Shubhangi K Bhide
In traditional school curricula, science education is often lackadaisical in accentuating the innate brilliance of the natural world. Education that is delivered within the current subject-based (biology, chemistry, physics, math) organization of knowledge presents students with a rather disjointed understanding of nature. Being a biologist by training I was seeking a biology-based resource that would facilitate understanding beyond conventional textbook content (but not unrelated to it), something that would connect classroom biology teaching with the real world outside. The Biomimicry Education Network (BEN) could be one such resource. BEN is a global community of educators trying to integrate biomimicry in their teaching.

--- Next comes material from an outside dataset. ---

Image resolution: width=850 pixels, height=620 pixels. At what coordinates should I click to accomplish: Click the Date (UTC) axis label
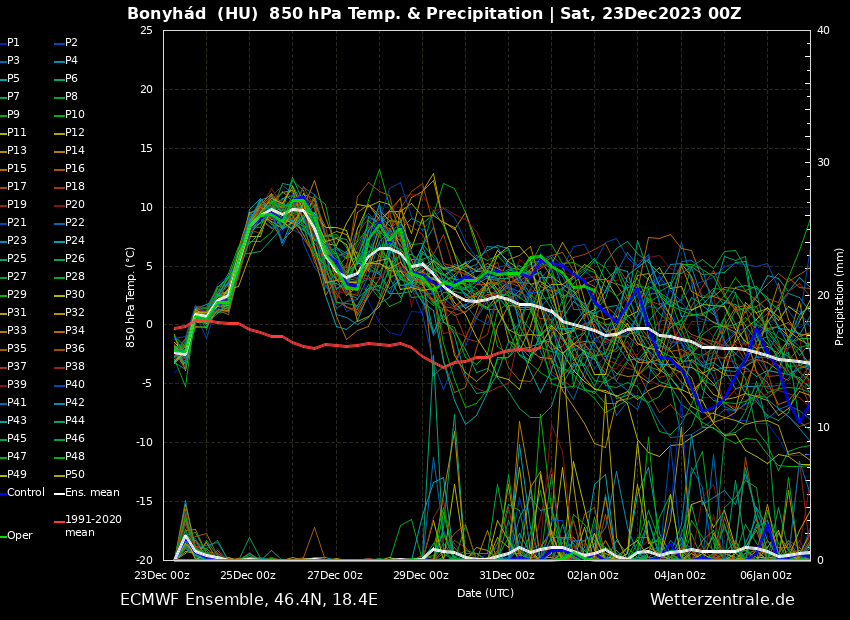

The term ‘biomimicry’ comes from ancient Greek and means ‘to imitate life’. Also known as biomimetics, it refers to the imitation of nature’s structures, processes, and systems with the objective of solving human challenges. The basic idea is that human beings are still a young species on earth. Other life forms, such as plants, animals, and microbes have evolved over a period of approximately 4 billion years to acquire their current well-adapted forms through natural selection. The various features of these living organisms can be the source of inspiration for innovative solutions to the many challenges human beings face, be it efficient transportation, healthcare, energy-sufficiency, sustainable building infrastructure or information technology. For example, mussel secretions have lead to the creation of non-toxic glues for flooring, while humpback whale fins are credited for the innovative designs of energy efficient turbines as well as ceiling fan blades.
Why teach biomimicry
In traditional science curriculum we learn ‘about’ nature. With biomimicry there is an opportunity to learn ‘from’ nature. It offers educators a way to engage students not only with biology but to demonstrate its interrelations with other disciplines. Biomimicry incorporates immense potential to promote inquiry and can serve as a tool to enhance creativity and problem-solving through design and project-based activities. The National Curriculum Framework, 2005, recommends “a softening of subject boundaries so that students can get a taste of integrated knowledge and a joy of understanding.” With biomimicry there are opportunities for this kind of holistic learning.